# Exercise objective
Give back each of the entries below word for word, with every line kept unchanged.

# Listing
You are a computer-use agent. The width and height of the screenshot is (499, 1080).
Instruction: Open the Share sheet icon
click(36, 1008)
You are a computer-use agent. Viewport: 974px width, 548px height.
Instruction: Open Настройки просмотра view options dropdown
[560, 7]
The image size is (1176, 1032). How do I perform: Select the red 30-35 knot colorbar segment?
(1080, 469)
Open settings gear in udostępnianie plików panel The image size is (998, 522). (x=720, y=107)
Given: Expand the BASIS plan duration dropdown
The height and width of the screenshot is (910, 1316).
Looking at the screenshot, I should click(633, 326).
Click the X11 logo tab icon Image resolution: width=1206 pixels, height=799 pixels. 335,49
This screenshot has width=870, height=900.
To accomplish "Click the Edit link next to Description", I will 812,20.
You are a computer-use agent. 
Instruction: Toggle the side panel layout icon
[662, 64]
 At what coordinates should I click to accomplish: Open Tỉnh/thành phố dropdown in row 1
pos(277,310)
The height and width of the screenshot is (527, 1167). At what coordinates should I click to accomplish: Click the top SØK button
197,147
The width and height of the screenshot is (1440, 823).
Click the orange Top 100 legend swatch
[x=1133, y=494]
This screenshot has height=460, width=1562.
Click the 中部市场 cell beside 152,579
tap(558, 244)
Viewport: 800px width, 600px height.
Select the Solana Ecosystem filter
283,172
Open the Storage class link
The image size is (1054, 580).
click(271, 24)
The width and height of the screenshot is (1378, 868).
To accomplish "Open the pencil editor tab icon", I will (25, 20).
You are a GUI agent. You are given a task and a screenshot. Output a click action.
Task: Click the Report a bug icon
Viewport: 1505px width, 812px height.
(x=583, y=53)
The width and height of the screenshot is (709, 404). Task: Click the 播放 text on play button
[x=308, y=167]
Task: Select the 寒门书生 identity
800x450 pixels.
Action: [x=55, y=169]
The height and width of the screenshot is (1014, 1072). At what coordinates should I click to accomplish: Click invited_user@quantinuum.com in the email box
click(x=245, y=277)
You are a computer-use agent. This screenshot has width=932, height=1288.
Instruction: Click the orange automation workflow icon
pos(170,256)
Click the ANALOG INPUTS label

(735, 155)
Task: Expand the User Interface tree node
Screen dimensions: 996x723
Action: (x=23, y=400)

# Solution for this problem
You are a computer-use agent. The width and height of the screenshot is (499, 1080).
Instruction: Open the Share sheet icon
click(36, 1008)
You are a computer-use agent. Viewport: 974px width, 548px height.
Instruction: Open Настройки просмотра view options dropdown
[560, 7]
The image size is (1176, 1032). How do I perform: Select the red 30-35 knot colorbar segment?
(1080, 469)
Open settings gear in udostępnianie plików panel The image size is (998, 522). (x=720, y=107)
Given: Expand the BASIS plan duration dropdown
The height and width of the screenshot is (910, 1316).
Looking at the screenshot, I should click(633, 326).
Click the X11 logo tab icon Image resolution: width=1206 pixels, height=799 pixels. 335,49
This screenshot has width=870, height=900.
To accomplish "Click the Edit link next to Description", I will 812,20.
You are a computer-use agent. 
Instruction: Toggle the side panel layout icon
[662, 64]
 At what coordinates should I click to accomplish: Open Tỉnh/thành phố dropdown in row 1
pos(277,310)
The height and width of the screenshot is (527, 1167). At what coordinates should I click to accomplish: Click the top SØK button
197,147
The width and height of the screenshot is (1440, 823).
Click the orange Top 100 legend swatch
[x=1133, y=494]
This screenshot has height=460, width=1562.
Click the 中部市场 cell beside 152,579
tap(558, 244)
Viewport: 800px width, 600px height.
Select the Solana Ecosystem filter
283,172
Open the Storage class link
The image size is (1054, 580).
click(271, 24)
The width and height of the screenshot is (1378, 868).
To accomplish "Open the pencil editor tab icon", I will (25, 20).
You are a GUI agent. You are given a task and a screenshot. Output a click action.
Task: Click the Report a bug icon
Viewport: 1505px width, 812px height.
(x=583, y=53)
The width and height of the screenshot is (709, 404). Task: Click the 播放 text on play button
[x=308, y=167]
Task: Select the 寒门书生 identity
800x450 pixels.
Action: [x=55, y=169]
The height and width of the screenshot is (1014, 1072). At what coordinates should I click to accomplish: Click invited_user@quantinuum.com in the email box
click(x=245, y=277)
You are a computer-use agent. This screenshot has width=932, height=1288.
Instruction: Click the orange automation workflow icon
pos(170,256)
Click the ANALOG INPUTS label

(735, 155)
Task: Expand the User Interface tree node
Screen dimensions: 996x723
Action: (x=23, y=400)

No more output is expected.